What you will do >>
Return every line of the data below that contains the string "Choose", matching case exactly.
--------------------------------------------------
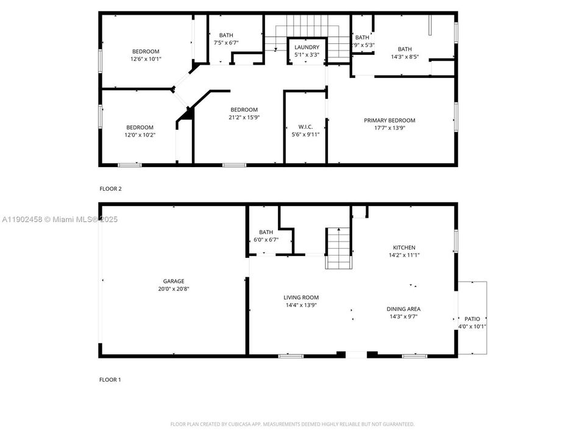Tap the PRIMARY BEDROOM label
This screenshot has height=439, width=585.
click(x=389, y=120)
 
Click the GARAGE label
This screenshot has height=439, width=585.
click(x=173, y=281)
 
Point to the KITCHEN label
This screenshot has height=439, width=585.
click(x=404, y=247)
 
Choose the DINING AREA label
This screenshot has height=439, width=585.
click(x=404, y=309)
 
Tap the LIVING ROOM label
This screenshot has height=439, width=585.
click(x=301, y=297)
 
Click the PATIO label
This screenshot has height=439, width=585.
click(x=472, y=318)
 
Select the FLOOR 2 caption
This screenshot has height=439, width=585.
click(x=110, y=189)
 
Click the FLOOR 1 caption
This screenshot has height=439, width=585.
click(x=110, y=379)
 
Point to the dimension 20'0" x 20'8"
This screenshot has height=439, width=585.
click(x=173, y=289)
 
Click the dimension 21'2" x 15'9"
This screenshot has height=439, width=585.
click(x=244, y=118)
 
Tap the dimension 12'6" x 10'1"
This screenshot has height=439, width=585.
click(x=146, y=59)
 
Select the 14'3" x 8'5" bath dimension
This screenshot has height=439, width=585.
click(x=405, y=57)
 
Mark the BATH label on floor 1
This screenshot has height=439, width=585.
click(x=266, y=232)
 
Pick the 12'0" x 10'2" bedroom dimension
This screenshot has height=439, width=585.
click(x=140, y=135)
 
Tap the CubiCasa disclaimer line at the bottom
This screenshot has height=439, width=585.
click(x=292, y=424)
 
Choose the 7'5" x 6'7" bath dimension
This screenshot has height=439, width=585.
click(x=225, y=43)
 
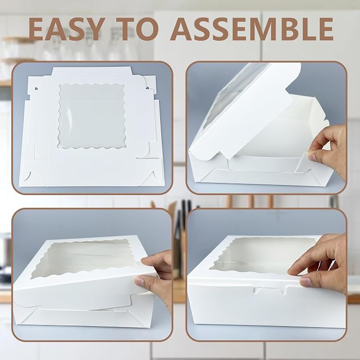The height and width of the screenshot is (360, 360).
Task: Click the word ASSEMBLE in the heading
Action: pos(252,29)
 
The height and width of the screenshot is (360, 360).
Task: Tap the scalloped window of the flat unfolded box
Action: pos(92,116)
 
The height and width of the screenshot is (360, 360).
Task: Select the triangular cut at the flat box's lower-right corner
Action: pos(151,177)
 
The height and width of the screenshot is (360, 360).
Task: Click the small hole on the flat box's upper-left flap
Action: pos(36,88)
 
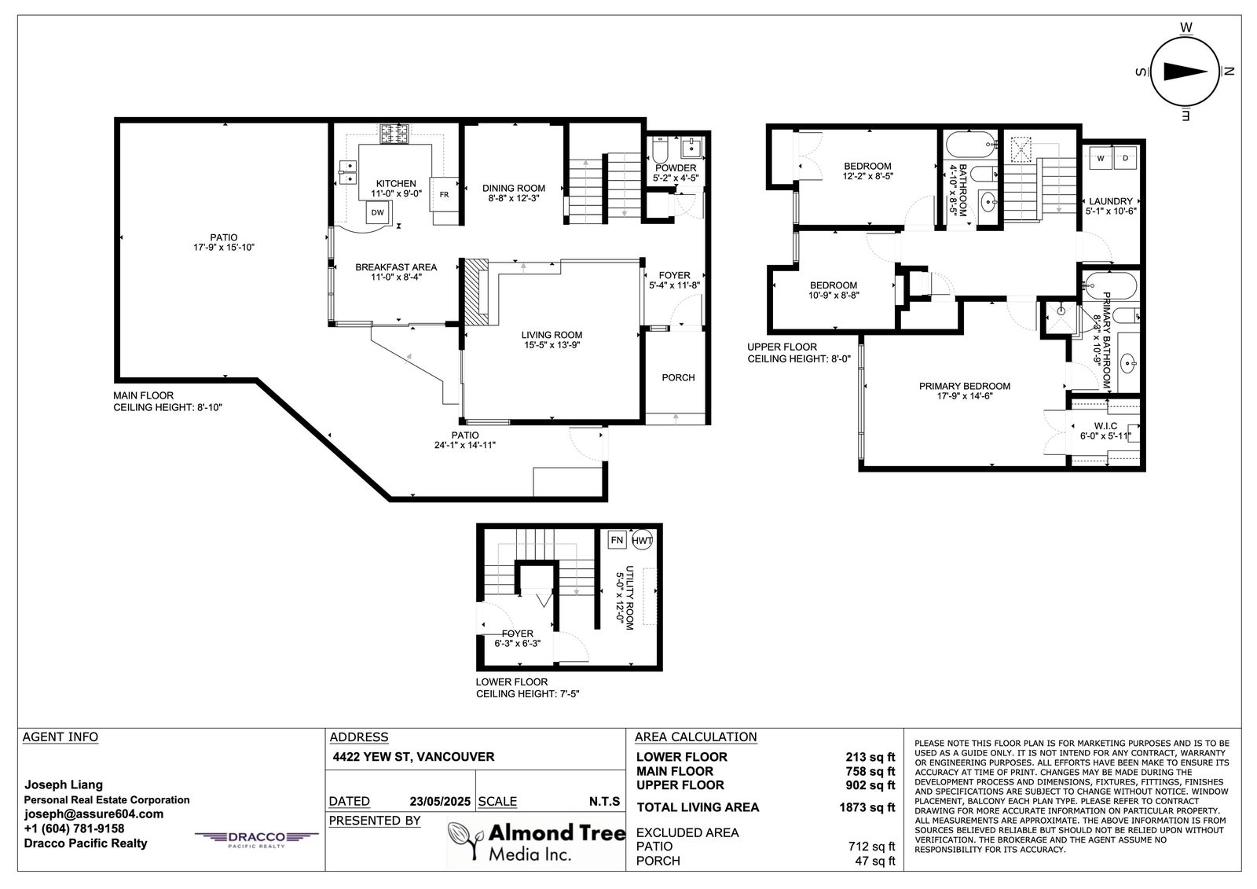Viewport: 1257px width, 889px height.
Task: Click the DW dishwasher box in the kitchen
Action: (x=378, y=212)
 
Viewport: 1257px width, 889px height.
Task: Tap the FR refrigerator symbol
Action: (x=445, y=194)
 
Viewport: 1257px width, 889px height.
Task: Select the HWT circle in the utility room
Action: (x=642, y=540)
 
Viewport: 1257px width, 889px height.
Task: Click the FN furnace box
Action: (x=618, y=540)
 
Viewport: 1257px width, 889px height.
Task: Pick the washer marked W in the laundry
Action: (x=1101, y=158)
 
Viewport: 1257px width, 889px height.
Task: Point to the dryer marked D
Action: (x=1125, y=158)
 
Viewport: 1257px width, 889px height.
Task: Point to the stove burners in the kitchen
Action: (x=394, y=134)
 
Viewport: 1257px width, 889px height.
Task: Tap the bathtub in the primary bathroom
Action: (x=1111, y=286)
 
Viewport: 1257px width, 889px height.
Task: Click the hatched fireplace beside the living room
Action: (x=476, y=292)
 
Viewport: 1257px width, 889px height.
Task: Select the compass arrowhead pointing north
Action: (x=1186, y=72)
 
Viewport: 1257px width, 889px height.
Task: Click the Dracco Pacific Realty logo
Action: (x=256, y=839)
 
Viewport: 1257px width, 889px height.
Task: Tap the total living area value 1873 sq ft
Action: (x=867, y=807)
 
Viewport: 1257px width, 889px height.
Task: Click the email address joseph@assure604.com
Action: (x=93, y=814)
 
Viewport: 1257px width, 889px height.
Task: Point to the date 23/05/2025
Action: (x=440, y=802)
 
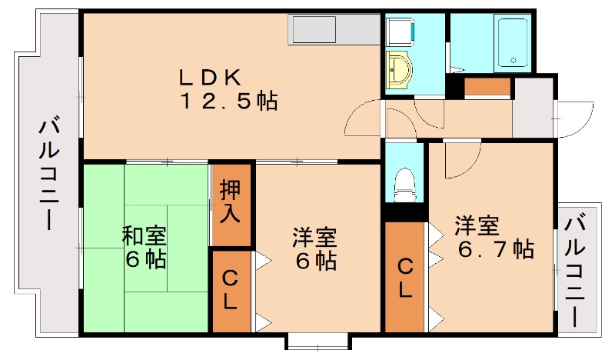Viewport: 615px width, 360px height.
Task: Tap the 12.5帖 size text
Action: pos(228,102)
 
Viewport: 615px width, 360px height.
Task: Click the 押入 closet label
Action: pos(231,202)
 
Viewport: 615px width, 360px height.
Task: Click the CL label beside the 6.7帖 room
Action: pos(405,278)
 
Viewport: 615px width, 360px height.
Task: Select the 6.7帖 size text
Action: pos(496,249)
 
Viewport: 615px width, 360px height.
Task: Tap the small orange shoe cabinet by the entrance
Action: pos(487,87)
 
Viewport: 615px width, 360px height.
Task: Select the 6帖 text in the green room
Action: pos(146,259)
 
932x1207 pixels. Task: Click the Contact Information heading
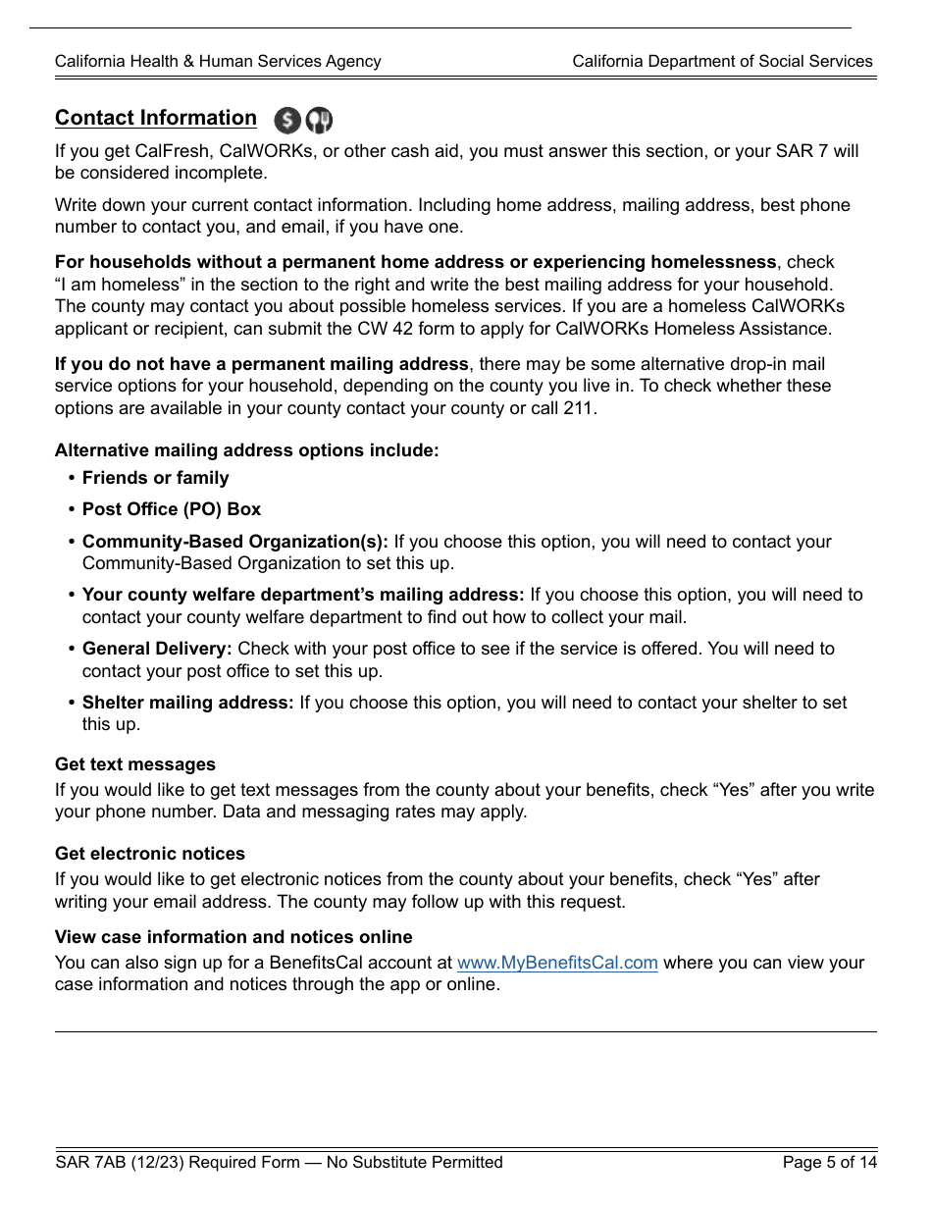click(x=155, y=118)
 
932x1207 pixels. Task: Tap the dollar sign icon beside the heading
click(x=287, y=121)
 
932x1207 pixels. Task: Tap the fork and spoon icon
click(x=319, y=121)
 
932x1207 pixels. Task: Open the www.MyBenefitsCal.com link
click(x=557, y=963)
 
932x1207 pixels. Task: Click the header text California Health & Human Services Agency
click(x=218, y=61)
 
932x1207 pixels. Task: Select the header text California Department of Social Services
click(x=722, y=61)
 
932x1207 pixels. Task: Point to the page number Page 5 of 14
click(x=829, y=1163)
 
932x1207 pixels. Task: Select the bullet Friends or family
click(x=155, y=478)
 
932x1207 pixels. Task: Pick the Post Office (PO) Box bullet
click(x=172, y=509)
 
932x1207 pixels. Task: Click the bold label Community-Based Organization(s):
click(x=235, y=542)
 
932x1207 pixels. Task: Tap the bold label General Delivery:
click(x=157, y=649)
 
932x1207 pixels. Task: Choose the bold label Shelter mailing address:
click(x=187, y=703)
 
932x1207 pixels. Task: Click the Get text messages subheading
click(x=135, y=764)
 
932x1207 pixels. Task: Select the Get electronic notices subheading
click(x=150, y=854)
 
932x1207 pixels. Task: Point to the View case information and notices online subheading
click(x=233, y=937)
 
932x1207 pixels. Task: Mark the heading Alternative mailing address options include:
click(x=246, y=450)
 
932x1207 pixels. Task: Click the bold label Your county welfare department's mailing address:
click(x=303, y=595)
--------------------------------------------------
Exercise answer >>
Choose the DINING AREA label
Choose the 7'5" x 6'7" bath dimension
932x1207 pixels. Task: Choose the bold label Shelter mailing address:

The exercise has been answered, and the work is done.